(Saved data entries)

□ □ □ □

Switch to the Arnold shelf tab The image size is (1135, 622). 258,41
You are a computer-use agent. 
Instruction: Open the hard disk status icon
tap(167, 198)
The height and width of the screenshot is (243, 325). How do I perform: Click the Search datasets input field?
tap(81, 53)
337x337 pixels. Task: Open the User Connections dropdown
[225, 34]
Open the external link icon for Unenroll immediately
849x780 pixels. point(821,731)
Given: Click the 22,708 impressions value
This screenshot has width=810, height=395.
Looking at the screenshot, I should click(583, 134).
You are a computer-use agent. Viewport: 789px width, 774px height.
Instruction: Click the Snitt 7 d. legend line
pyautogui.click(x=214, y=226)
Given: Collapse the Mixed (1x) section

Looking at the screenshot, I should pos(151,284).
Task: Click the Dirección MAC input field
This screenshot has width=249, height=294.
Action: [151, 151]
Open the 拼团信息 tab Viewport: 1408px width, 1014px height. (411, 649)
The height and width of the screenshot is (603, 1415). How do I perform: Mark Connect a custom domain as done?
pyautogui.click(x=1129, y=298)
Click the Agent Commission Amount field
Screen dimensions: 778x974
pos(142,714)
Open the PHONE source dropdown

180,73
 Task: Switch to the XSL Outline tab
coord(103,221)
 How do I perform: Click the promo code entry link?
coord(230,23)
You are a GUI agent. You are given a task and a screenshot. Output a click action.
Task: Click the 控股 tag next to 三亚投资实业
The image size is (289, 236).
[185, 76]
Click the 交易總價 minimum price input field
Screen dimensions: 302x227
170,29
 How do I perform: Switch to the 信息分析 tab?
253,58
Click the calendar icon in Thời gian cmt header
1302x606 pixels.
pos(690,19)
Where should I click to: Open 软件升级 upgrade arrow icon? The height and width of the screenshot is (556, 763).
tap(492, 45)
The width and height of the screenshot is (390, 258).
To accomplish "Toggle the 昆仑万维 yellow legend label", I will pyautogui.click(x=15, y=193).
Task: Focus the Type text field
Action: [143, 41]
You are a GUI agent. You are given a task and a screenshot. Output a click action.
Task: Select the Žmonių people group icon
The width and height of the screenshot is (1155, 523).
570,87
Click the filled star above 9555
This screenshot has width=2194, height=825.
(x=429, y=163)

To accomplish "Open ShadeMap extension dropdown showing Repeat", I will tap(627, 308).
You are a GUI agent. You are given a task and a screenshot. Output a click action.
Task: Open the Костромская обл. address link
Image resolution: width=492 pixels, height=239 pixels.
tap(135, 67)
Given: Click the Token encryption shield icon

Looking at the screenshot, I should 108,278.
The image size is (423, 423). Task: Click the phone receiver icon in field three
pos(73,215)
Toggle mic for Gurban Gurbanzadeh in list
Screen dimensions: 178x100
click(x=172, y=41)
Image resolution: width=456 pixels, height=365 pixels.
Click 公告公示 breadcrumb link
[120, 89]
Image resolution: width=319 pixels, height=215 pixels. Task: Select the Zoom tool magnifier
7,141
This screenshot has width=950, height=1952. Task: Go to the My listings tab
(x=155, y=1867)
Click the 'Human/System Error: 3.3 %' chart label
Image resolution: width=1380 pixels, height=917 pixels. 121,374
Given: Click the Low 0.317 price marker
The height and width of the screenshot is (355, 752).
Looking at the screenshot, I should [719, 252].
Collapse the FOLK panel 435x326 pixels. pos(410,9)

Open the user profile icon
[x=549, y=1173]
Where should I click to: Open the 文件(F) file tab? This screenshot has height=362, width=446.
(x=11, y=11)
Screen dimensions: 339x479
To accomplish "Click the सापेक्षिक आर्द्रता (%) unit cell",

□ □ □ □

_Task to carry out_:
Make an exact transcription of the entries.

_Solved exercise_:
Switch to the Arnold shelf tab The image size is (1135, 622). 258,41
You are a computer-use agent. 
Instruction: Open the hard disk status icon
tap(167, 198)
The height and width of the screenshot is (243, 325). How do I perform: Click the Search datasets input field?
tap(81, 53)
337x337 pixels. Task: Open the User Connections dropdown
[225, 34]
Open the external link icon for Unenroll immediately
849x780 pixels. point(821,731)
Given: Click the 22,708 impressions value
This screenshot has width=810, height=395.
Looking at the screenshot, I should click(583, 134).
You are a computer-use agent. Viewport: 789px width, 774px height.
Instruction: Click the Snitt 7 d. legend line
pyautogui.click(x=214, y=226)
Given: Collapse the Mixed (1x) section

Looking at the screenshot, I should pos(151,284).
Task: Click the Dirección MAC input field
This screenshot has width=249, height=294.
Action: [151, 151]
Open the 拼团信息 tab Viewport: 1408px width, 1014px height. (411, 649)
The height and width of the screenshot is (603, 1415). How do I perform: Mark Connect a custom domain as done?
pyautogui.click(x=1129, y=298)
Click the Agent Commission Amount field
Screen dimensions: 778x974
pos(142,714)
Open the PHONE source dropdown

180,73
 Task: Switch to the XSL Outline tab
coord(103,221)
 How do I perform: Click the promo code entry link?
coord(230,23)
You are a GUI agent. You are given a task and a screenshot. Output a click action.
Task: Click the 控股 tag next to 三亚投资实业
The image size is (289, 236).
[185, 76]
Click the 交易總價 minimum price input field
Screen dimensions: 302x227
170,29
 How do I perform: Switch to the 信息分析 tab?
253,58
Click the calendar icon in Thời gian cmt header
1302x606 pixels.
pos(690,19)
Where should I click to: Open 软件升级 upgrade arrow icon? The height and width of the screenshot is (556, 763).
tap(492, 45)
The width and height of the screenshot is (390, 258).
To accomplish "Toggle the 昆仑万维 yellow legend label", I will pyautogui.click(x=15, y=193).
Task: Focus the Type text field
Action: [143, 41]
You are a GUI agent. You are given a task and a screenshot. Output a click action.
Task: Select the Žmonių people group icon
The width and height of the screenshot is (1155, 523).
570,87
Click the filled star above 9555
This screenshot has width=2194, height=825.
(x=429, y=163)

To accomplish "Open ShadeMap extension dropdown showing Repeat", I will tap(627, 308).
You are a GUI agent. You are given a task and a screenshot. Output a click action.
Task: Open the Костромская обл. address link
Image resolution: width=492 pixels, height=239 pixels.
tap(135, 67)
Given: Click the Token encryption shield icon

Looking at the screenshot, I should 108,278.
The image size is (423, 423). Task: Click the phone receiver icon in field three
pos(73,215)
Toggle mic for Gurban Gurbanzadeh in list
Screen dimensions: 178x100
click(x=172, y=41)
Image resolution: width=456 pixels, height=365 pixels.
Click 公告公示 breadcrumb link
[120, 89]
Image resolution: width=319 pixels, height=215 pixels. Task: Select the Zoom tool magnifier
7,141
This screenshot has width=950, height=1952. Task: Go to the My listings tab
(x=155, y=1867)
Click the 'Human/System Error: 3.3 %' chart label
Image resolution: width=1380 pixels, height=917 pixels. 121,374
Given: Click the Low 0.317 price marker
The height and width of the screenshot is (355, 752).
Looking at the screenshot, I should [719, 252].
Collapse the FOLK panel 435x326 pixels. pos(410,9)

Open the user profile icon
[x=549, y=1173]
Where should I click to: Open the 文件(F) file tab? This screenshot has height=362, width=446.
(x=11, y=11)
Screen dimensions: 339x479
To accomplish "Click the सापेक्षिक आर्द्रता (%) unit cell",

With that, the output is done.